Small is beautiful

Très souvent le débat entre spécialistes et initiés sur les grandes questions économiques est tellement techniciste et sophistiqué qu’on passe à  côté des vraies réponses.

Très souvent le débat entre spécialistes et initiés sur les grandes questions économiques est tellement techniciste et sophistiqué qu’on passe à côté des vraies réponses. Et très souvent aussi ces réponses sont à notre portée pour peu qu’on prenne le temps d’observer en oubliant les démonstrations savantes. Depuis des années, au Maroc, la question sur la création et le partage des richesses taraude l’esprit des économistes. Pourquoi et comment la croissance du PIB n’arrive-t-elle pas à se traduire dans l’économie réelle et la vie du Marocain moyen ? Pourtant, dans la vie de tous les jours, les exemples de ce que l’on pourrait faire pour y remédier ne manquent pas.

Caftan ! Voilà un de ces exemples qui peuvent faire cas d’école. Car, au-delà de ce que l’on sait de cette manifestation, devenue aujourd’hui la vitrine incontestable du savoir-faire marocain, Caftan est une petite machine économique qui fait vivre des centaines voire des milliers de personnes.

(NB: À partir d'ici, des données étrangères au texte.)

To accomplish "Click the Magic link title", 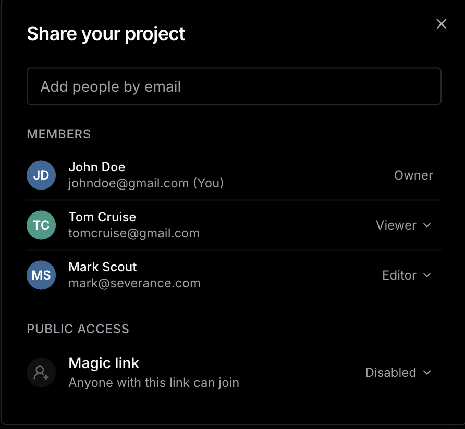I will pyautogui.click(x=104, y=363).
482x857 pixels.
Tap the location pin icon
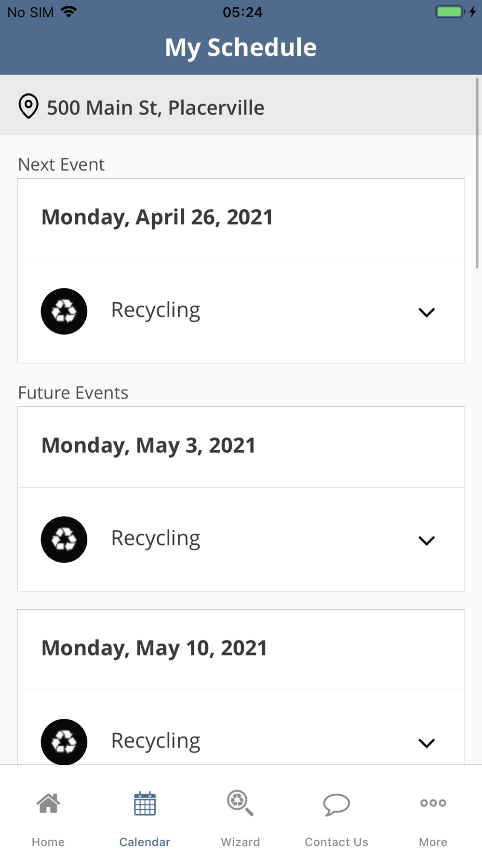(x=28, y=106)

Certes, Caftan, avec ses aspects festifs, son envergure internationale est une sorte de rendez-vous annuel à ne pas rater pour les amoureux du réseautage et des relations publiques. Mais au-delà de la vitrine et de l’événement, Caftan est bien plus que cela.

Chaque année, ce sont 15 stylistes qui exposent leurs créations. Chacun d’entre eux doit en produire huit, ce qui fait 120 créations au total. Or, il faut savoir que derrière chaque caftan exposé, une multitude de petites mains, d’artisans, de prestataires ont travaillé jour et nuit. Fait insoupçonnable, beaucoup de ces petits artisans qui vivent de Caftan se trouvent dans des villes, des patelins et des régions reculées, travaillent dans de petits ateliers qui dans la couture, qui dans la broderie, qui encore dans la passementerie ou la garniture…

Pour cette multitude de petites mains, Caftan est une véritable manne qui leur permet non seulement de montrer leur savoir-faire mais simplement de gagner dignement leur vie, car 80% des recettes procurés par la vente des ces belles créations vont à des centaines de petits artisans éparpillés à travers le pays.

Bien plus que cela. Même quand il est clôturé, et pour rester dans le jargon des économistes, Caftan continue de produire des effets induits. Beaucoup de femmes marocaines, ne pouvant pas s’offrir des pièces à 100 000 DH, vont tout simplement s’inspirer des modèles, acheter elles-mêmes leurs matières et demander à des artisans de les reproduire.

Même si les chiffres sont à taille humaine, le plus important dans tout cela est d’y voir un bel exemple de mécanisme de transfert et de partage de richesses. Caftan est bel et bien une machine économique, une bonne illustration de ce que devrait être une chaîne de valeur. Qui l’aurait cru ?!